What should I do if I was burned by scalding tea from a restaurant?

Asked on November 4, 2014 under Personal Injury, California


SJZ, Member, New York Bar / FreeAdvice Contributing Attorney

Answered 6 years ago | Contributor

First, only if the tea was hotter than tea is normally served might the restaurant be liable; if the tea was at the typical or common tea temperature, then 1) the restaurant was not careless, reckless, or otherwise did anything wrong; and 2) there is a known risk in drinking hot beverages, which you accepted by ordering tea.

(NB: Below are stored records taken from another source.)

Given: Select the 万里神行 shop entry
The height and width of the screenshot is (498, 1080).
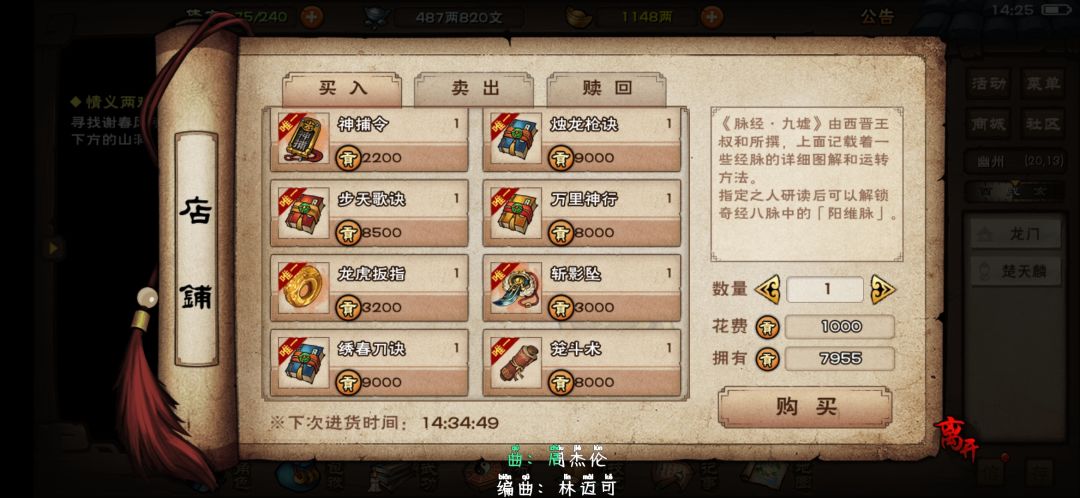Looking at the screenshot, I should (x=582, y=213).
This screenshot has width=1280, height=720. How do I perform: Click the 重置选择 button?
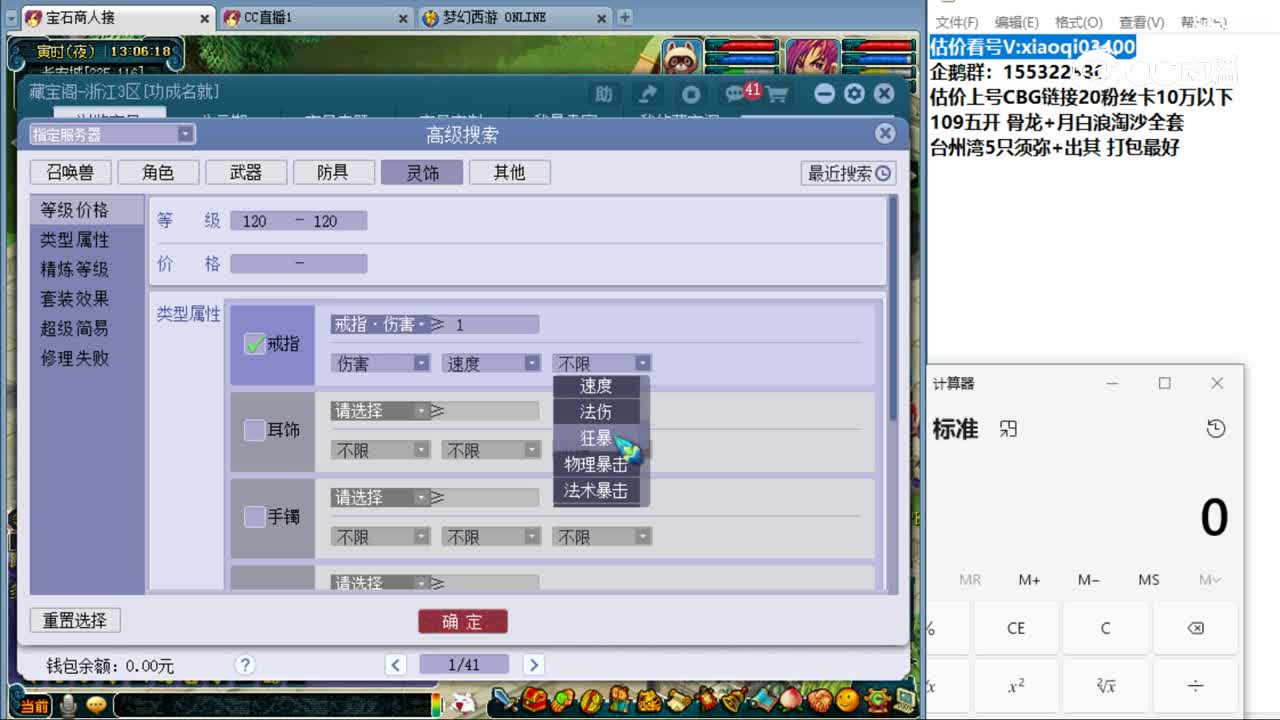coord(74,620)
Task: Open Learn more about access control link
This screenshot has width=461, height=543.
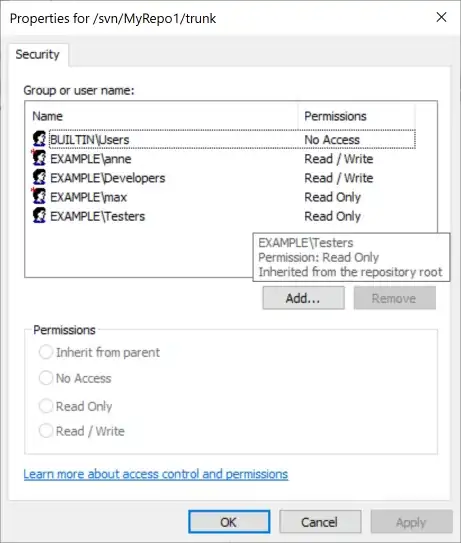Action: (x=156, y=474)
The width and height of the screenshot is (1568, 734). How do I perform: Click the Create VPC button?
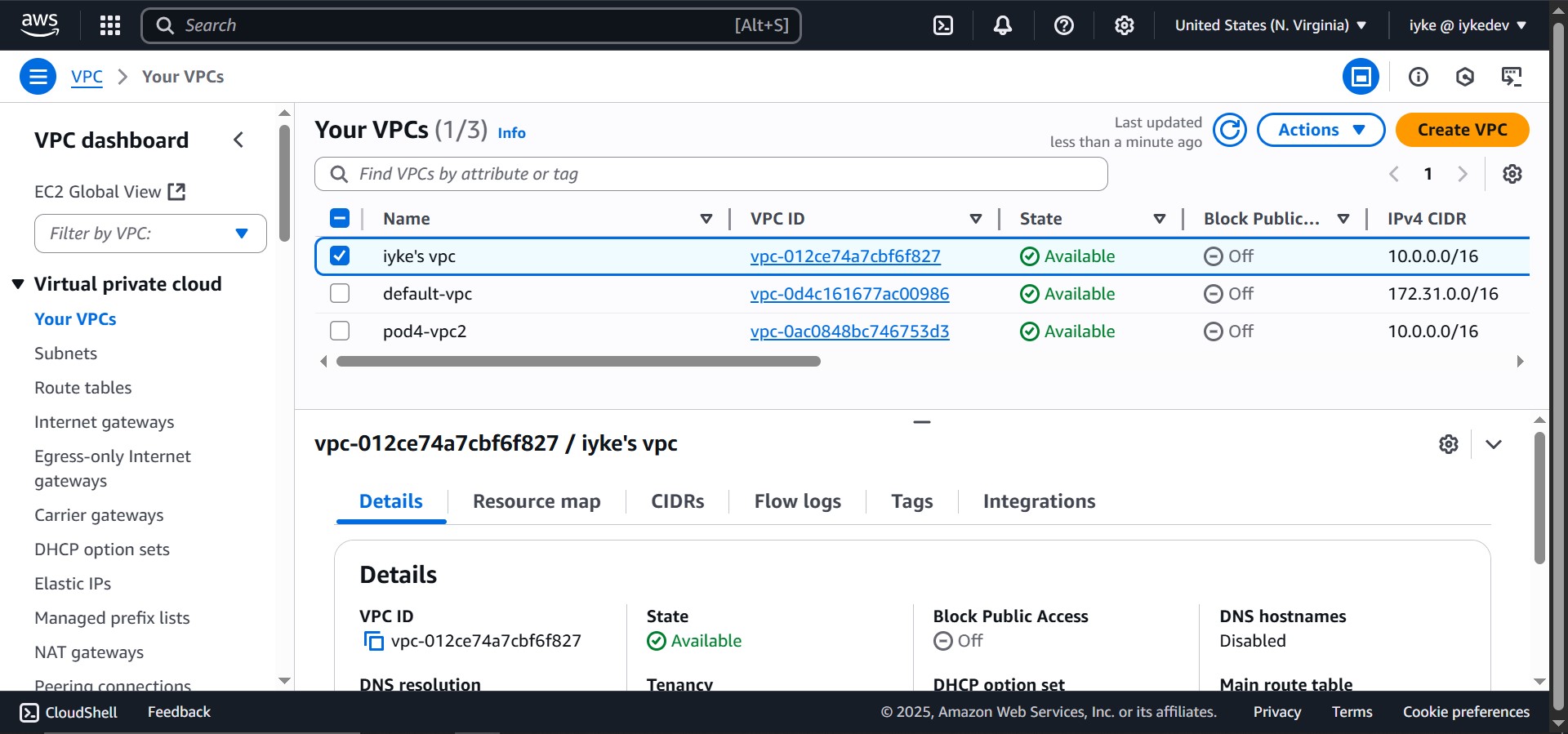pos(1462,130)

If the tea was hotter than it is supposed to be served, however, the restaurant may be liable, or financially responsible for your injuries, because it may well be negligent, or careless, to serve tea at too-hot a temperature. But even in that case, it may not be worthwhile to take action: the restuarant would only be liable for:

1) your out-of-pocket (not paid by insurance) medical costs;

2) your lost wages, if any; and

3) IF you suffered fairly long lasting (weeks, at least) significant disability, disfigurement, or impairment of life functions, for some amount of "pain and suffering"--but the amount you could recover would only be significant with some long-term or permanent impairment or disfigurement. For a few days or a week or two of pain, or light scarring that fades, the amount of pain and suffering you could get is negligible at best.

Therefore, it is entirely possible that even if the restaurant was at fault, that the amount of money you could recover would not justify legal action.